完成任務:
根據節選文字回答:
1. 文中提到559年前在土木堡的將士有多少人?
2. 景泰陵座落在哪個區?
3. 《明朝十六帝》的主編是誰?

---------- 節選文字

文魏淑文(北京)
站在土木堡這塊土地上,我真真切切地感受到,班駁的歷史畢竟不可能再現它的血肉,今天來到這里的人們,與559年前的50萬將士們達成了空間上的融合,然而,誰又能感受到歷史的詭譎?
因明朝景泰皇帝的陵墓——景泰陵座落在海淀區的緣故,我懷著極大的興趣,閱讀清朝張廷玉等撰寫的《明史》,明朝佘繼登的《典故紀聞》,李執的《藏書》與《續藏書》,當代北京大學教授王天有主編的《明朝十六帝》等歷史書籍,開始了對景泰皇帝一生的探索。
要想研究景泰皇帝,土木堡這個地方,是無論如何也繞不過去的。

--------------------
---------- 原始資料

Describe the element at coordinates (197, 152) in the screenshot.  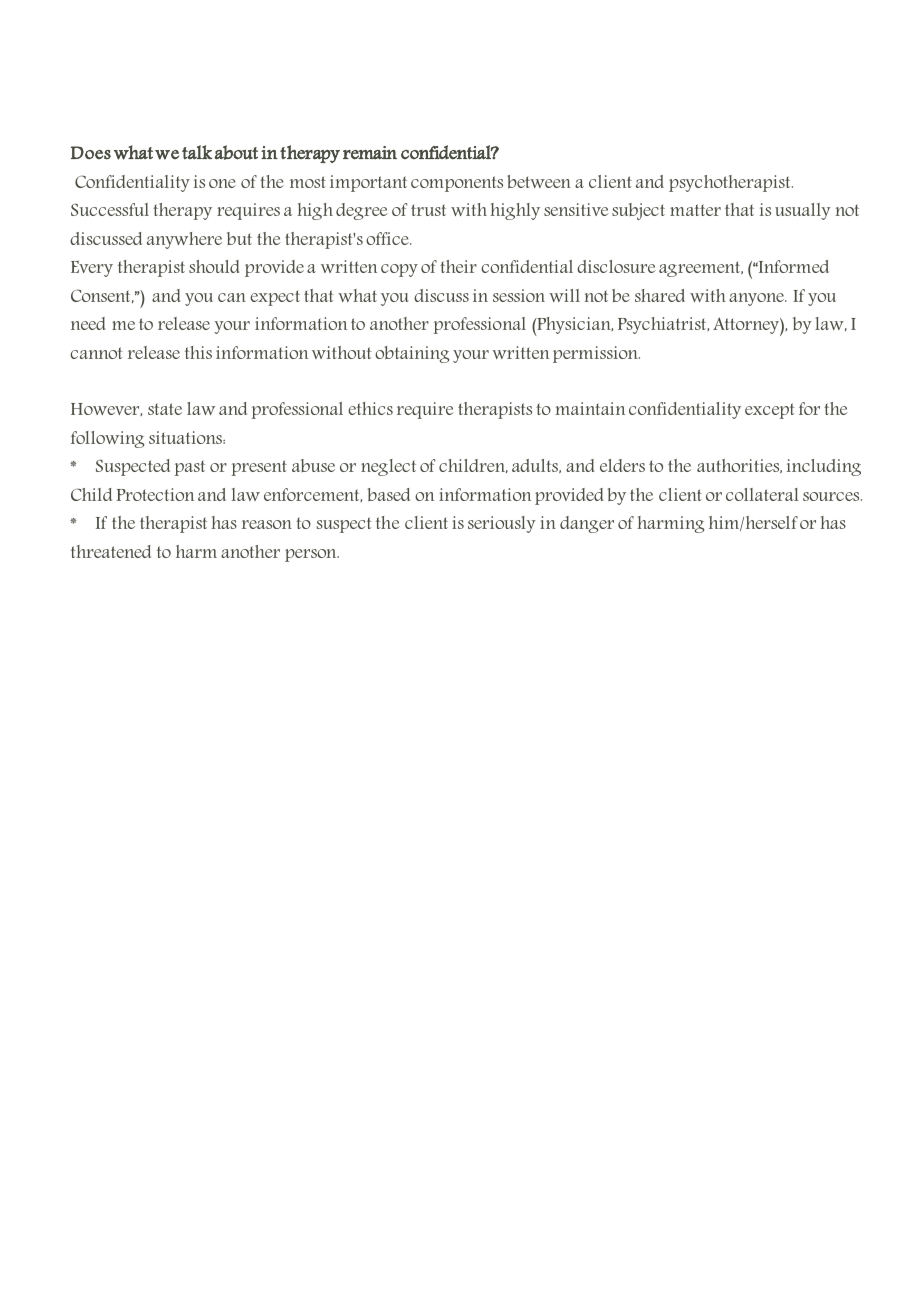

--------------------

參考解答:
1. 50萬將士。
2. 海淀區。
3. 北京大學教授王天有。